Un guichet fermé car victime de son succès
Suspendre un guichet MaPrimeRénov’ en cours d’année constitue une première dans l’histoire déjà mouvementée des aides à la rénovation. Paradoxalement, cette suspension ne résulte pas d’un défaut du dispositif mais du succès inattendu des rénovations d’ampleur.
Jusqu’à l’an dernier, peu de ménages entreprenaient ces rénovations, plus performantes que les gestes ordinaires, mais aussi plus coûteuses. Par conséquent, une partie des crédits versés à l’Agence nationale de l’habitat (Anah) n’était pas consommée. Soucieux de réaliser des économies budgétaires, le Gouvernement a annulé ces dotations courant 2024.

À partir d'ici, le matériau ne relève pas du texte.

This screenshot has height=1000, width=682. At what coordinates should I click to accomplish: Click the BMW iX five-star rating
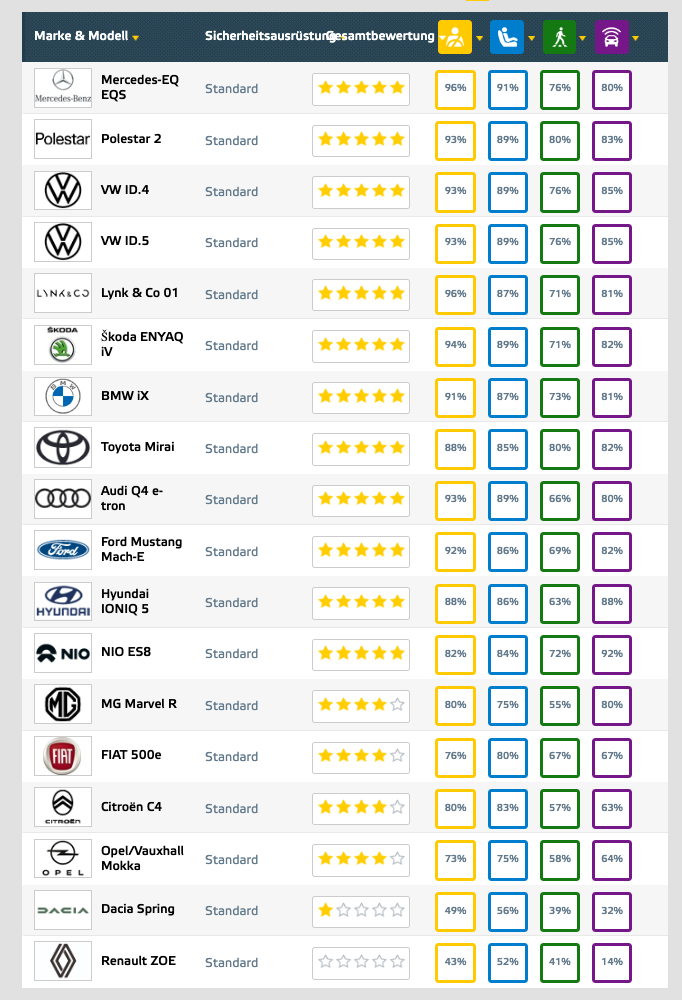click(x=361, y=397)
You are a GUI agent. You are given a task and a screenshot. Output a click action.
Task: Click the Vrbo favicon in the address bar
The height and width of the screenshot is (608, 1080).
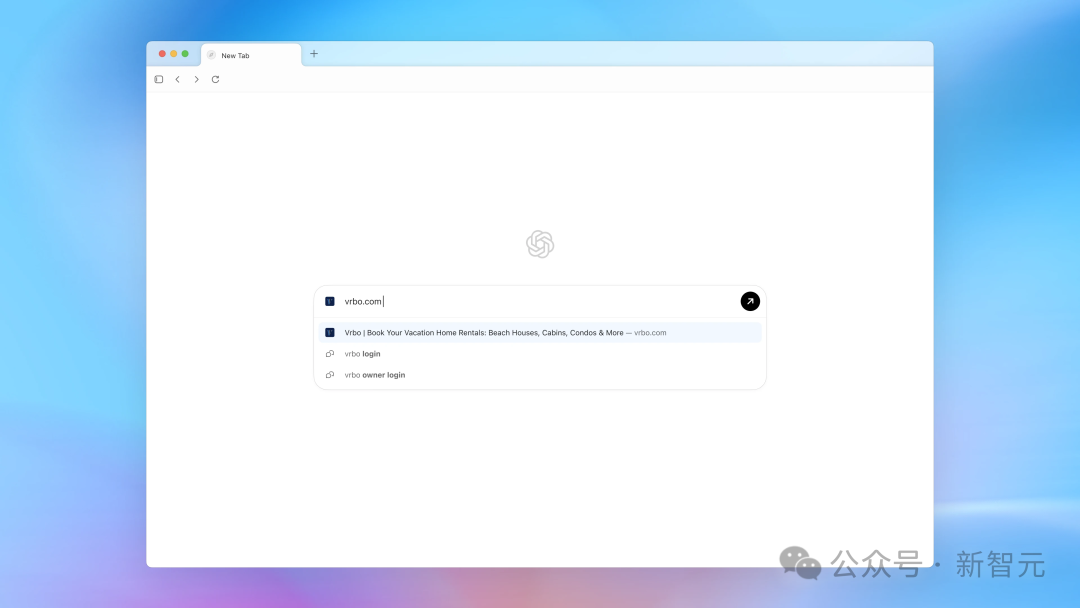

En 2025, la situation a complètement changé : la rénovation d’ampleur rencontre un franc succès, alimenté par l’essor de la filière d’accompagnement, par une meilleure appropriation des dispositifs d’aides par les particuliers et les professionnels du bâtiment, et par la stabilité des barèmes reconduits en début d’année. Les dossiers de rénovation d’ampleur ont afflué au point de saturer les capacités de traitement de l’Anah et de son réseau local.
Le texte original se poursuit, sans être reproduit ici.